When properly administered, the CO2 huff 'n' puff process provides quick payout with a low capital investment. These are important factors when oil prices are difficult to forecast. Timbalier Bay field was chosen to test the injection process because existing CO2 pipeline and facilities I would reduce the investment. The 4900' R(BA)SU was chosen for the huff 'n' puff because of its high residual oil saturation and relatively low API oil gravity.
Limited references are available on the CO2 huff 'n' puff process despite voluminous publications on CO2 miscible and immiscible recovery. Khatib et al. summarized the evolution of immiscible CO2 injection in light and heavy crudes. Monger and Coma's research work concentrated on applying the CO2 huff 'n' puff process on light oils. From their laboratory work on cores at waterflood residual oil saturations and their data base of actual field test results, Monger and Coma concluded that residual oil can be displaced by the cyclic CO2 injection process. Patton et al. and Haskin and Alston have developed the only two correlations for estimating production responses from the CO2 huff 'n' puff process. Patton et al. defined two efficiencies to use in evaluating the success of a huff 'n' puff project. One efficiency is defined as the ratio of incremental oil produced to CO2 injected. This efficiency should range from 0.5 to 0. 8 STB/Mcf [2.8 x 10(-3) to 4.5 x 10(-3) stock-tank M3/M3], with a value of 1 STB/ Mcf [5.6 x 10(-3) stock-tank M3/M3] representing ideal conditions. The second efficiency is defined as the CO2 injection volume per foot of sand. This efficiency should range from 0.1 to 0.2 MMcf/ft [9.3 x 10(3) to 18.6 x 10(3) M3 /M]. Stright et al. Concluded that the cyclic process "does not appear to be a feasible recovery scheme" in a bottomwater-drive reservoir. When huff 'n' puff was applied, their subject reservoir was producing at much lower WOR's than the 4900' R(BA)SU project (2.19 vs. 70). The Timbalier Bay project is notable in that the incremental oil recoveries are greater than those predicted by the Patton et al. method and are recoverable from a bottomwater-drive reservoir with a low sweep efficiency.
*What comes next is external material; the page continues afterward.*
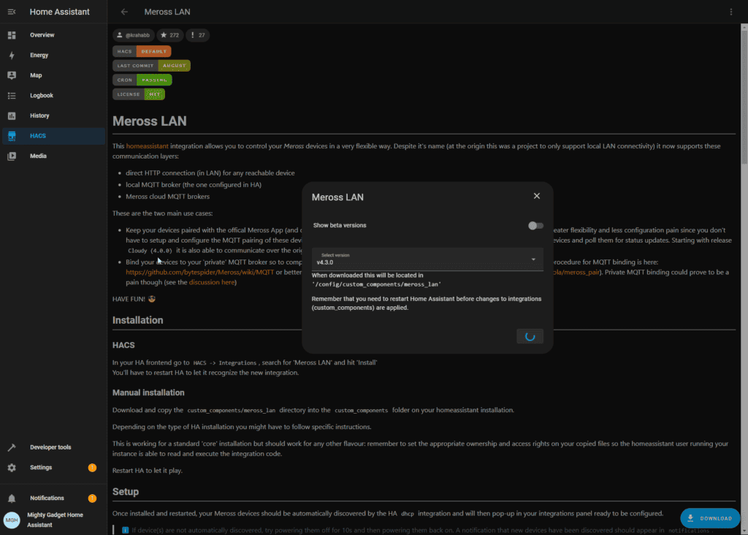
Task: Open the Overview dashboard in the sidebar
Action: (42, 35)
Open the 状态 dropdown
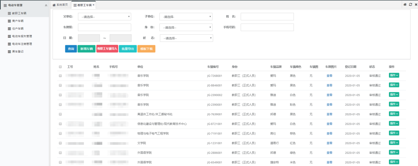 (186, 38)
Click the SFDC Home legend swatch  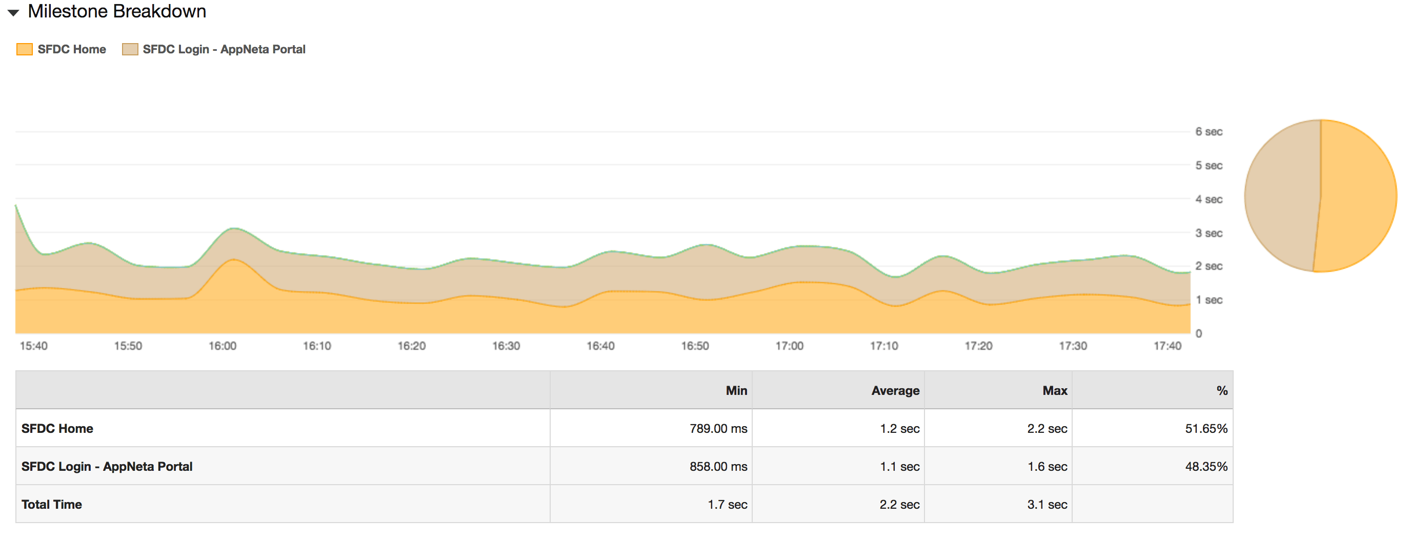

Throughout the literature is general agreement that the two principal recovery mechanisms in the immiscible CO2-injection process are oil swelling and viscosity reduction. The fractional-flow curves for the 4900' R(BA)SU illustrate how the viscosity-reduction and oil-swelling mechanisms cause production of incremental oil (Fig. 1). The procedure involved in generating these curves is as follows.
1. The water/oil relative permeability is estimated from Stone's correlation.
2. The Buckley-Leverett fractional flow of CO2-free oil is calculated with oil viscosity at reservoir temperature and pressure (Curve 1).
3. The viscosity of CO2-saturated oil is estimated with Emanuel's equation.
4. The new fractional-flow curve is calculated (Curve 2).
5. The fractional-flow curves are overlaid.
The viscosity reduction shifts the fractional-flow curve to the right, resulting in a reduced fractional flow of water for a given water saturation. Oil swelling reduces the water saturation, which also results in a decrease in the fractional flow of water. The CO2 swelling effect on the o"/CO2 mixture is estimated with the Peng-Robinson equation of state (PR-EOS). Because of the improvement in fractional-flow conditions, the reservoir is produced to a lower residual oil saturation.